Policy Brief for Dr Farrand, GLOBE, Warwick University

This blog post focuses on the step-by-step process of producing the second GLOBE policy brief, authored by Dr Ben Farrand and titled: “Brexit: Mitigating Uncertainty in Intellectual Property Law and Policy”. 

This brief is part of the GLOBE Centre Policy Brief Series launched in February 2018. The purpose of this series is to showcase the expertise of the researchers. We also wrote a post about the first brief by Andreas Kokkinis.

Let´s start!


Step 1: Introductory Call & Research Consultation

The first step in the production of the policy brief was a call with Ben to cover:

     – A short introduction to the collaboration and desired outcomes;

     – An introduction to Ben’s research;

     – The structure of the policy brief;

     – The production stages;

     – Required materials and time commitment; and

     – Q&A for any clarifications needed.

The call was necessary to frame the process and place Ben in the right mindset for producing the initial draft.


Step 2: Text Editorial Guidance

Original research source

This policy brief was based on his paper “Bold and Newly Independent, or Isolated and Cast Adrift? The Implications of Brexit for Intellectual Property Law and Policy”The abstract, introduction and conclusion were a good starting point to flesh out the content.

Pre-writing questions

To aid his next writing step, Ben answered these questions:

      – What would be the purpose of communicating my research in a policy brief?

      – Who is my audience?

      – If I could speak to three key stakeholders who would they be and why?

      – What’s their current position on this topic and what are the current gaps in their evidence base?

      – Which findings should I tell these individuals to capture their attention and respond to gaps in their evidence base?

      – What policy or behavioural changes would I want to see happen as a result of your brief?

Structuring the policy brief

Ben then provided us with ±750 words of material for the policy brief. He arranged the text in the following way:

      – Executive Summary: 80 words

      – Body of text: 550 words

      – Policy Recommendations: 120 words

We rearranged the text in a more logical and easy-to-follow narrative and structure. We organised the content around the three risks the UK’s IP-intensive industries face as a result of Brexit. This structure emerged as a result of our discussions.  

Unpacking the jargon

We made the phrasing as clear as possible and crafted each sentence to drive home the main messages.

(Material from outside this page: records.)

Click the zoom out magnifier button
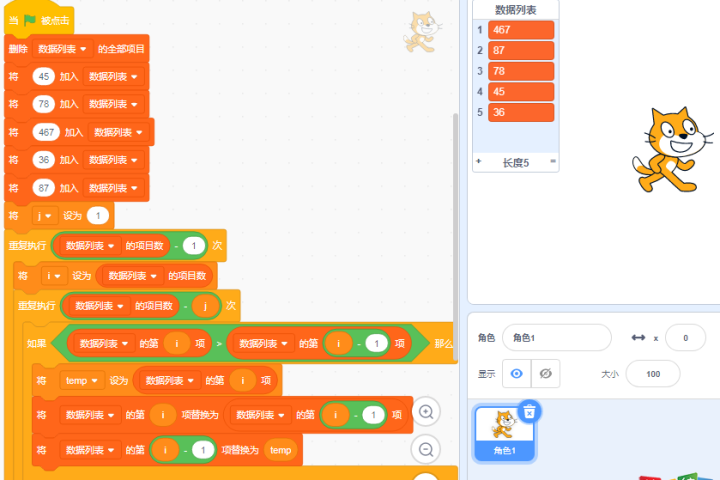The image size is (720, 480). (x=427, y=450)
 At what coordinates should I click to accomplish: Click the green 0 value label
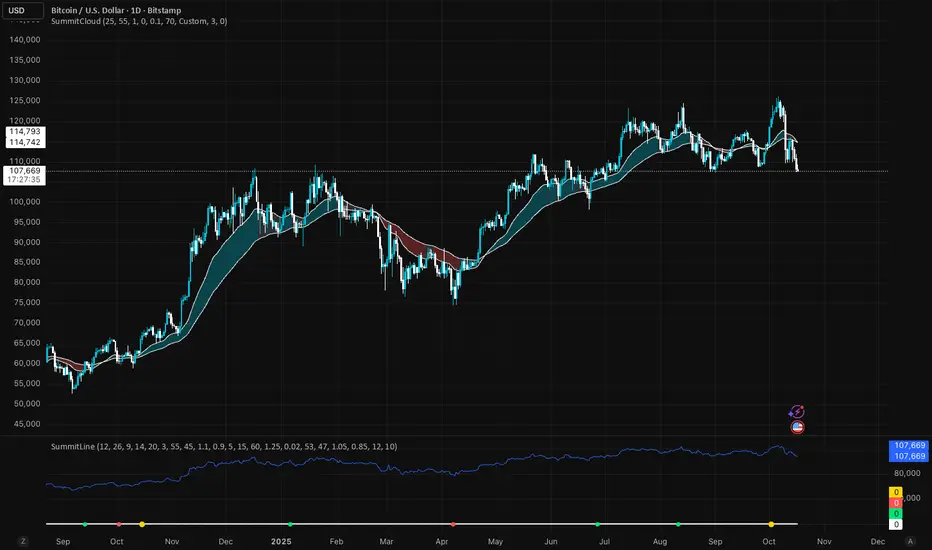896,513
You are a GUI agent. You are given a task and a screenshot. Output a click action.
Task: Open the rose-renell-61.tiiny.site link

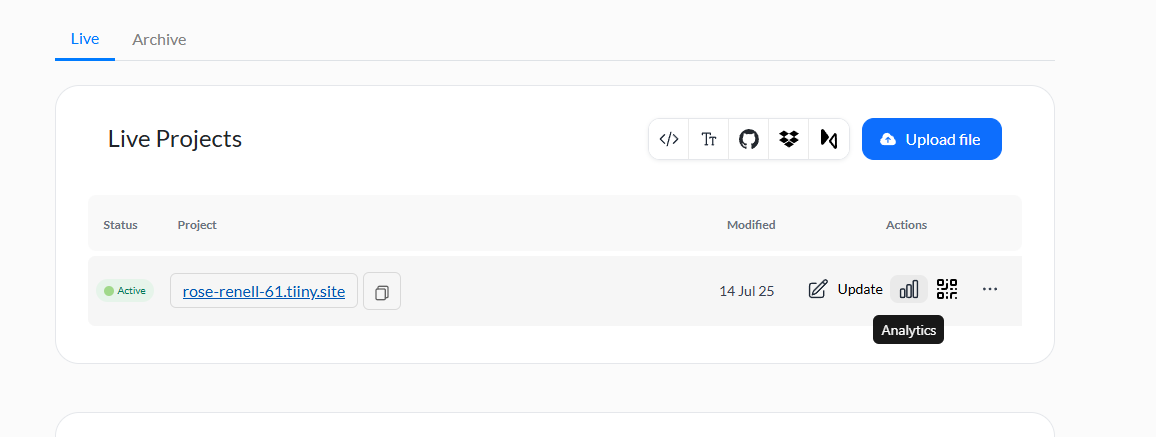264,291
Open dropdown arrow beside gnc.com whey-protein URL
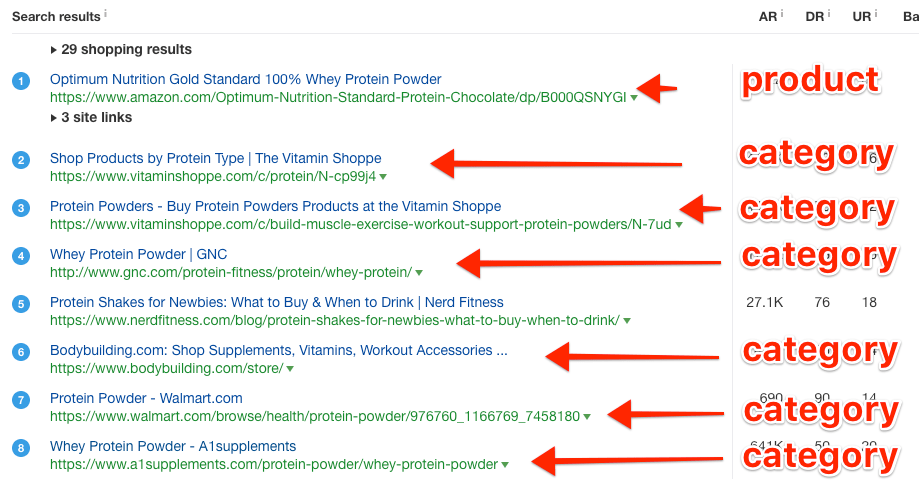Viewport: 919px width, 483px height. pos(418,273)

In a further call with Ben, we went over the changes and reached a near-final version of the text. In total, the text editorial guidance stage required 2 opportunities for feedback and the content had reached this stage:

Policy Brief

Step 3: Design Guidance

Visual elements

Crucially, the policy brief contains visual elements to visually illustrate the points. Ben thought of a few visual elements and he chose the following:

a) Percentages and stats to illustrate key points:


Policy Brief

b) A table to indicate the various institutional options and the benefits they offer:


Policy Brief

Incorporating the text in the template

We worked with the template following the branding of Warwick University which we also used for PB1:

Policy Brief

Final polish and review

We edited and improved the brief’s readability during 4 feedback opportunities. The final review concluded the 4-week process to produce the second policy brief in the GLOBE series. The final result is a brief that frames Ben’s research in a policy-relevant light within the current Brexit negotiation debates.

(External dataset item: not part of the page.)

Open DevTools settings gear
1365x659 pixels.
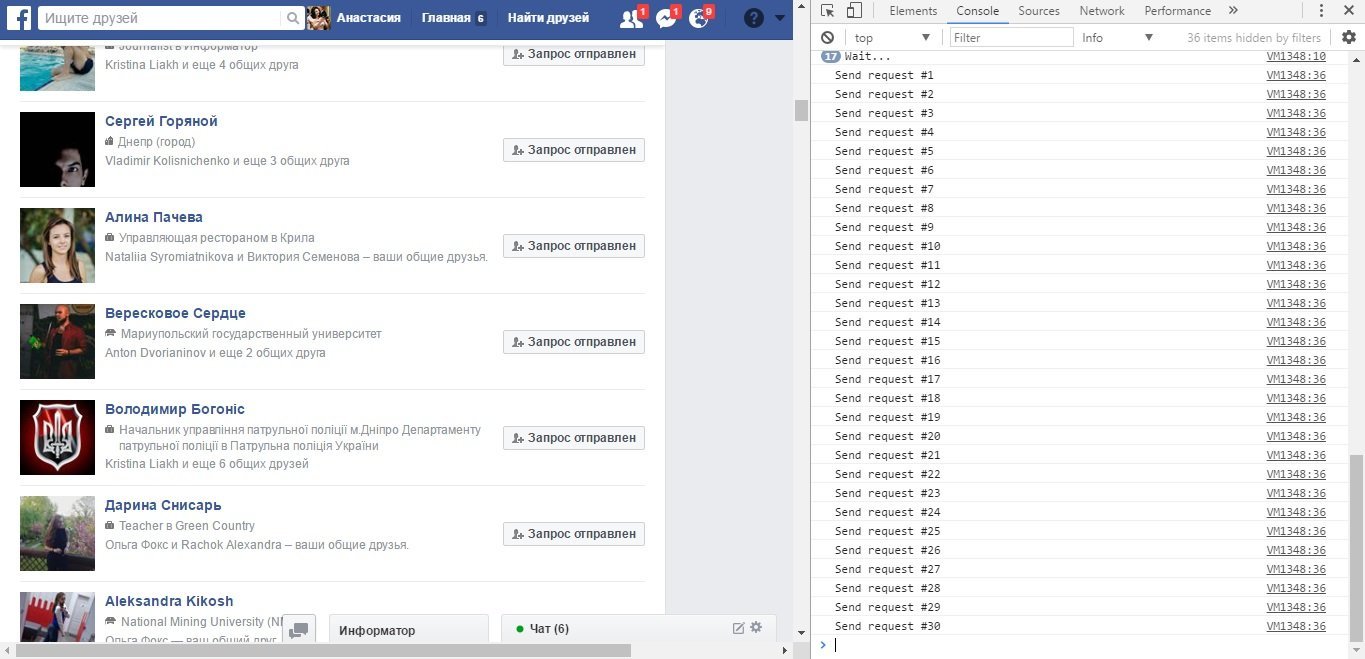1348,36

Step 4: Dissemination of brief outside academia

Once everyone approved the brief, we took a few steps to publish and disseminate it:

Publish on the dedicated website

The brief was uploaded on the dedicated GLOBE website: http://go.warwick.ac.uk/globe/policybriefs

Making a list of potential dissemination ideas

In our post about Policy Briefs in the blog series ‘Ways to Present Research’ we mentioned 9 ways for a researcher to share their policy brief outside academia. These were our starting point:


Policy Brief

Involving the Press Office in the series’ launch via press releases

Andreas liaised with the Press Office at Warwick University and prepared a press release.

Composing an outreach message

We composed a short email for engagement with contacts outside academia. This email doubles up as a cover letter (the brief can be printed and posted to relevant people):

Subject: A policy brief on [topic of brief]

Dear [Contact Name],

I’m reaching out to you because I know you are interested in […] given your […]. I recently published a policy brief on [synopsis of brief] which contains policy recommendations for […].

[insert image of the policy recommendations section in the email/letter]

You can read the short policy brief in full here and let me know what you think.

I’m a researcher and [insert title] at [insert name of institution & department]. If you would like to have a further conversation about this policy brief or to share it, do get in touch.

Best wishes,

[name & signature]

We’re thrilled with this policy brief and we loved working with Ben. We would love to hear your thoughts on it, too!

Dr Ben Farrand

“Working with Research Retold was an enlightening and rewarding experience, giving me a much better insight into how academic research can be translated into specific policy proposals for a non-expert audience. Mihaela’s support in condensing complex issues and providing helpful critiques of numerous drafts was invaluable.

What do you think of the new policy brief for Dr Ben Farrand from GLOBE, University of Warwick?